Gestionando el fracaso de un negocio (I). El concurso voluntario de acreedores.

Una de las cuestiones más importantes en el momento de embarcarse en cualquier tipo de empresa, es saber gestionar el eventual fracaso de aquella.


Seamos serios, quien tiene un negocio, busca ganar dinero, por ende ante la eventual evolución negativa de su empresa debe saber tomar las decisiones necesarias para intentar evitar una situación de insolvencia, y en caso que esta llegase, gestionarla correctamente para evitar en la medida de lo posible los efectos negativos que de aquella se pudieren derivar.

 

Conozco el caso de muchísimos empresarios, otrora existosos, que ante una evolución negativa del mercado, lejos de cortar por lo sano, contraen un gran número de créditos o deudas, con la esperanza de poder reflotar a medio plazo la empresa.
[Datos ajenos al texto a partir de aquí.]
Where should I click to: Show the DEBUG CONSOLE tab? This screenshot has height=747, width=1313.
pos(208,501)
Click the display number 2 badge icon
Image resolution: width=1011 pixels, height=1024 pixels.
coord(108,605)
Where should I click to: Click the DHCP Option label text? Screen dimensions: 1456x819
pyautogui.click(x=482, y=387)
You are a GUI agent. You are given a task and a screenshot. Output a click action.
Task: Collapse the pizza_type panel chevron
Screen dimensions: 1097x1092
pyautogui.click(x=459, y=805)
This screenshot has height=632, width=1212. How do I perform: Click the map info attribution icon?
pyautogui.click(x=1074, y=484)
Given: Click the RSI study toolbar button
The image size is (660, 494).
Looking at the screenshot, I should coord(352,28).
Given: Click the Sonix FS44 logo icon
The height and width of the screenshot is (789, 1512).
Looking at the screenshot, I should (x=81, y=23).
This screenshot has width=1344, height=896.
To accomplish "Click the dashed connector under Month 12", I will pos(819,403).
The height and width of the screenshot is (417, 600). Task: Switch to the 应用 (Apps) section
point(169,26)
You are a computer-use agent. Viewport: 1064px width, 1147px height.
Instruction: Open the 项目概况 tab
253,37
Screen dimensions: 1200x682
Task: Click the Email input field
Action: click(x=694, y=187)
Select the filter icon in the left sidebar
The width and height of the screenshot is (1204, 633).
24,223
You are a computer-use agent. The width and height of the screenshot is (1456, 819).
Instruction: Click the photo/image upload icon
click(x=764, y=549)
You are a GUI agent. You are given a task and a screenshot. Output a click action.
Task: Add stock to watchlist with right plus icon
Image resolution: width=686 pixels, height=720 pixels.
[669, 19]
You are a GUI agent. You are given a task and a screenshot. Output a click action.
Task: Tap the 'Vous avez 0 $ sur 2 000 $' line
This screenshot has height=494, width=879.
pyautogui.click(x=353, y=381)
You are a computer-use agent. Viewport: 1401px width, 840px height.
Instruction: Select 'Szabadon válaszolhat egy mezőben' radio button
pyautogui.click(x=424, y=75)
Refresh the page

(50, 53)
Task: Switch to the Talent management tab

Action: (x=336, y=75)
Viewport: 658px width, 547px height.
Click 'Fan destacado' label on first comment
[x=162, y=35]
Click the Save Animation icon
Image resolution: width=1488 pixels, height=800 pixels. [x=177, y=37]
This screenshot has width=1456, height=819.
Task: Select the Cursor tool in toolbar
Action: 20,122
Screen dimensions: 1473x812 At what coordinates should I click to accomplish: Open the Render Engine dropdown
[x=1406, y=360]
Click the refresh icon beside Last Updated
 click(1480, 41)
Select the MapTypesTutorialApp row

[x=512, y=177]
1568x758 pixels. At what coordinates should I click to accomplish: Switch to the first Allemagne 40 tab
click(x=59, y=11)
No obstante lo anterior, en la mayoría de los casos, este tipo de “soluciones” suele empeorar la situación pues si un negocio no funciona, suele ser por algo y si ese “algo” hacía deficitario el negocio, mucho tiene que cambiar las cosas para que no lo siga siendo.

 

Dentro de estas medidas, debe valorarse la situación de cada empresa, pues dependerá en gran medida de quienes sean sus acreedores, si tiene o no trabajadores, el número de vencimientos, etcétera.

 

En los siguientes post, voy a tratar sobre cada una de estas situaciones (expediente de regulación de empleo, despidos colectivos, despidos objetivos...) y de las soluciones que deben darse, comenzando esta serie con el concurso voluntario de acreedores.

 

No quiero realizar un tratado sobre el concurso, empero, si quiero dar unas breves pinceladas sobre lo que significa en la práctica y la conveniencia de solicitarlo.

 

A este respecto, debe destacarse que tras las reformas operadas en el Código Penal, por la Ley Orgánica 1/2015, se han tipificado como delito, en especial en el artículo 259 CP, un gran número de acciones que con anterioridad, sólo podían dar lugar a la declaración como culpable del concurso.

 

Así las cosas, debe destacarse que los artículos 5 y siguientes de la Ley Concursal, obligan a solicitar el concurso cuando el deudor tenga conocimiento de su situación, actual o inminente, de insolvencia, esto es, cuando prevea que no podrá hacer frente con regularidad a sus obligaciones.


El incumplimiento de esta obligación, conlleva para el administrador social un gran número de consecuencias, entre las que destaca la eventual extensión de responsabilidad por los créditos que la Seguridad Social o la Hacienda Pública ostenten contra su mercantil, la posibilidad de ejercicio, singular, por parte de los acreedores, de una acción de exigencia de responsabilidad a este  y en caso que el concurso finalmente se declarara (bien de forma voluntaria, bien a instancias de otros acreedores), que sea declarado culpable.

 

Bajo esta óptica, resulta completamente aconsejable que el administrador de cualquier mercantil, ante una situación adversa, valore la posibilidad de solicitar el concurso y en su caso, inste aquel.

 

Puede que la situación en un principio puede parecer temporal, empero, un buen empresario debe siempre “coger el toro por los cuernos” y realizar correctamente las gestiones necesarias para llevar a buen puerto su negocio.